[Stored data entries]
++++++++++

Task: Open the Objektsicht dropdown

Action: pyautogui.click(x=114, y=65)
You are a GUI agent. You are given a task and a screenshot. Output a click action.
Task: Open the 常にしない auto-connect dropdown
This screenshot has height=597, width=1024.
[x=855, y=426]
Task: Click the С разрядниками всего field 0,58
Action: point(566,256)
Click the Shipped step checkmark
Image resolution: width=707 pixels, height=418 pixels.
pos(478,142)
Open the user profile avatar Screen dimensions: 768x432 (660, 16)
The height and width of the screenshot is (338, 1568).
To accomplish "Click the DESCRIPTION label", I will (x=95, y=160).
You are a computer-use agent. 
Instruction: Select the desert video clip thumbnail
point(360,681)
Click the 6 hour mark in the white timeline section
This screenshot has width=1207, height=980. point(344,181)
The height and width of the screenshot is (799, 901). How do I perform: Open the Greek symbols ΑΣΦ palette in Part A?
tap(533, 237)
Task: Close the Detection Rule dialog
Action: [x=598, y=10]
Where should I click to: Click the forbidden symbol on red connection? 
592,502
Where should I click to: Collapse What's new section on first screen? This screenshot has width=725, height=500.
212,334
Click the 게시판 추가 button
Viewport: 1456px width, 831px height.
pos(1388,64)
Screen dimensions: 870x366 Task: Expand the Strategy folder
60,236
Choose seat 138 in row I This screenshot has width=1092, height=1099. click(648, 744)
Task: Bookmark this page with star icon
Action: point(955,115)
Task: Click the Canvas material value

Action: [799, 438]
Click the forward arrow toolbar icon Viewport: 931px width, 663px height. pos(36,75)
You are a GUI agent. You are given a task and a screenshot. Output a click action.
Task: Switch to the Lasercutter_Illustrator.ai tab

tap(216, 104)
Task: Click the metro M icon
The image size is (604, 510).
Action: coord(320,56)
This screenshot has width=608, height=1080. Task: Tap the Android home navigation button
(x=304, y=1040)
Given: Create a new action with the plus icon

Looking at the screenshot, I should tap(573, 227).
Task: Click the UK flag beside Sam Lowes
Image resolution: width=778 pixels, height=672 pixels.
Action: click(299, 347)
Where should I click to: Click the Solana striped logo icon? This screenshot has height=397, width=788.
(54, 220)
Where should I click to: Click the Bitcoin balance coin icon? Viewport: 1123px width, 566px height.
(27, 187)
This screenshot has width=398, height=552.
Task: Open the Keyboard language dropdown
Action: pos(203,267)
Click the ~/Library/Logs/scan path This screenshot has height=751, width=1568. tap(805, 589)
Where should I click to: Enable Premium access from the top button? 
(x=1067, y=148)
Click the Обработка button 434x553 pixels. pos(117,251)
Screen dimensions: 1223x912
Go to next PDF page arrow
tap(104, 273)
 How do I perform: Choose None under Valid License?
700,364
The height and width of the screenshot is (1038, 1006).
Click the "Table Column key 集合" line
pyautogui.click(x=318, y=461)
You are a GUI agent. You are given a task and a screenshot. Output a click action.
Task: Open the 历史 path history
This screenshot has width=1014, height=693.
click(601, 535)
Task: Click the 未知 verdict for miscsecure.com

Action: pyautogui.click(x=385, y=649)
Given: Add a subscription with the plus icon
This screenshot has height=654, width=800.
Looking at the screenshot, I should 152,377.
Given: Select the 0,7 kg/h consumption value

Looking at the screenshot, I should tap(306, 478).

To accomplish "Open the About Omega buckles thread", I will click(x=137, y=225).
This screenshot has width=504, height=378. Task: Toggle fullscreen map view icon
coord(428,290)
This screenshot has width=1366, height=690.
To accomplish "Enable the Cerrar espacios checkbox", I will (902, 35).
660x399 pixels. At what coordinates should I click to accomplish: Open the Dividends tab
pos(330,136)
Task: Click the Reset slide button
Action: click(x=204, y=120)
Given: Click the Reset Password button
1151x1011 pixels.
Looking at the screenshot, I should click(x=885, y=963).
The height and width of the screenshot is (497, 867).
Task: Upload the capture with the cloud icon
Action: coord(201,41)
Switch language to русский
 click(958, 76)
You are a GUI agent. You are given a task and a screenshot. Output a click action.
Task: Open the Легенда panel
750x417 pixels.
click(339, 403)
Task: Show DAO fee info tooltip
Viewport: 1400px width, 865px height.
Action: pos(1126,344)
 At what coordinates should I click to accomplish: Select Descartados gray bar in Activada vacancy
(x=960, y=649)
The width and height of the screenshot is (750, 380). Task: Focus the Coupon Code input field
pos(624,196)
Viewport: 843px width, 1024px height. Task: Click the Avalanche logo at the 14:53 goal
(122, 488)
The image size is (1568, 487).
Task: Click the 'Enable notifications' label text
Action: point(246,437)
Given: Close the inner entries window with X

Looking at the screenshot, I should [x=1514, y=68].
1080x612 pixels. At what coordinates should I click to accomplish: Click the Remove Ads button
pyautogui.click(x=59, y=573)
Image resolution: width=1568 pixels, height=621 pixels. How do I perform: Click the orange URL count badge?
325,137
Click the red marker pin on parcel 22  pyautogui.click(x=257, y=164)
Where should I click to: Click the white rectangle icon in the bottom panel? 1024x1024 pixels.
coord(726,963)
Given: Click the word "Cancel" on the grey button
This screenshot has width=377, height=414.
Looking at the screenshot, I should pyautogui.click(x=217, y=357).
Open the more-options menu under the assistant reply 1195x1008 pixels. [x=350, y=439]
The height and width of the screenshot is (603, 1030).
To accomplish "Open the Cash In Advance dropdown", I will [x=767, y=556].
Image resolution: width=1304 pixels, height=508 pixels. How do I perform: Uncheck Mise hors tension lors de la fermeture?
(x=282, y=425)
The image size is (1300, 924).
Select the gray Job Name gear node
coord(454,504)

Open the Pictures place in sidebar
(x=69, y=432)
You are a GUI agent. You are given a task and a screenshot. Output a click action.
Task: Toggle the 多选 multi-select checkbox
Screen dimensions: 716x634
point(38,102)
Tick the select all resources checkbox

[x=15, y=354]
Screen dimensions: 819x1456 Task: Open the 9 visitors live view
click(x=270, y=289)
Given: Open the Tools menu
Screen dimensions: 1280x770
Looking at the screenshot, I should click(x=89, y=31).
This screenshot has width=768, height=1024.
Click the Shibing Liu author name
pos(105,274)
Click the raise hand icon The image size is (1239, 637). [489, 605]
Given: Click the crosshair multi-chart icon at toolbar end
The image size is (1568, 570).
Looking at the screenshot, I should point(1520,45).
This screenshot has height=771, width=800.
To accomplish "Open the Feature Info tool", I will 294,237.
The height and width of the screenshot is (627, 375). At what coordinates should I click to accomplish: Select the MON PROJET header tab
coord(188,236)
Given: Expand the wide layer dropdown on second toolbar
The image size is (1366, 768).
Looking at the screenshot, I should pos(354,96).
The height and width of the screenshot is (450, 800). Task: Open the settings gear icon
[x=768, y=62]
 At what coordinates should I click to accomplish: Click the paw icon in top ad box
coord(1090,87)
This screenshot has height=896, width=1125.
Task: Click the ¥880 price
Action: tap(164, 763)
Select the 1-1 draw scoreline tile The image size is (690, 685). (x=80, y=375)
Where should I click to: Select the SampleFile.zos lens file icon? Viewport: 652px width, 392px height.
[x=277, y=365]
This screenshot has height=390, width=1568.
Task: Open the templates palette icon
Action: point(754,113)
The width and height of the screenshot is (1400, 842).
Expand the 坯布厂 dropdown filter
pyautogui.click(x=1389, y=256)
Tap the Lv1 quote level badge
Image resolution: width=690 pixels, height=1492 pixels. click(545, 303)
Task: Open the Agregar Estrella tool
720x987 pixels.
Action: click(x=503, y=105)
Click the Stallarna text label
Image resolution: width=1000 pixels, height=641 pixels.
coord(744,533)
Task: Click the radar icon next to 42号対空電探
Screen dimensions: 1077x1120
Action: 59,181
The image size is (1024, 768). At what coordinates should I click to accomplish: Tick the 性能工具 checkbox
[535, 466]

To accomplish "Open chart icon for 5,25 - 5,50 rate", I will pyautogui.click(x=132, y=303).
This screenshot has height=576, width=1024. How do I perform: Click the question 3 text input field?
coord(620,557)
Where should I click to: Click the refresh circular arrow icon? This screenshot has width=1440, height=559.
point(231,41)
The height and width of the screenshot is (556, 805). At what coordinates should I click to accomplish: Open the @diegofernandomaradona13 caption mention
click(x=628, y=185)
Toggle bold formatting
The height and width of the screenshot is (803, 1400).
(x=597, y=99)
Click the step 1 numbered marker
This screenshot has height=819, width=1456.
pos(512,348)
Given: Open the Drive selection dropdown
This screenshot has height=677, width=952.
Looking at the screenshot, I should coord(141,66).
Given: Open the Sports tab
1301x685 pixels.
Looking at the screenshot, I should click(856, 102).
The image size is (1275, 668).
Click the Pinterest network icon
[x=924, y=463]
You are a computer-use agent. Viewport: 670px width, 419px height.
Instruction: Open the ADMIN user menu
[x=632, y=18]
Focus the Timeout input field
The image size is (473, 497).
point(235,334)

++++++++++

_ACTIVITY:_
Match on "will" and report each line of the data above that has it.

_SOLUTION FOR THIS TASK:_
To accomplish "Click the DESCRIPTION label", I will (x=95, y=160).
To accomplish "Open the About Omega buckles thread", I will click(x=137, y=225).
To accomplish "Enable the Cerrar espacios checkbox", I will (902, 35).
To accomplish "Open the Cash In Advance dropdown", I will [x=767, y=556].
To accomplish "Open the Feature Info tool", I will 294,237.
To accomplish "Open chart icon for 5,25 - 5,50 rate", I will pyautogui.click(x=132, y=303).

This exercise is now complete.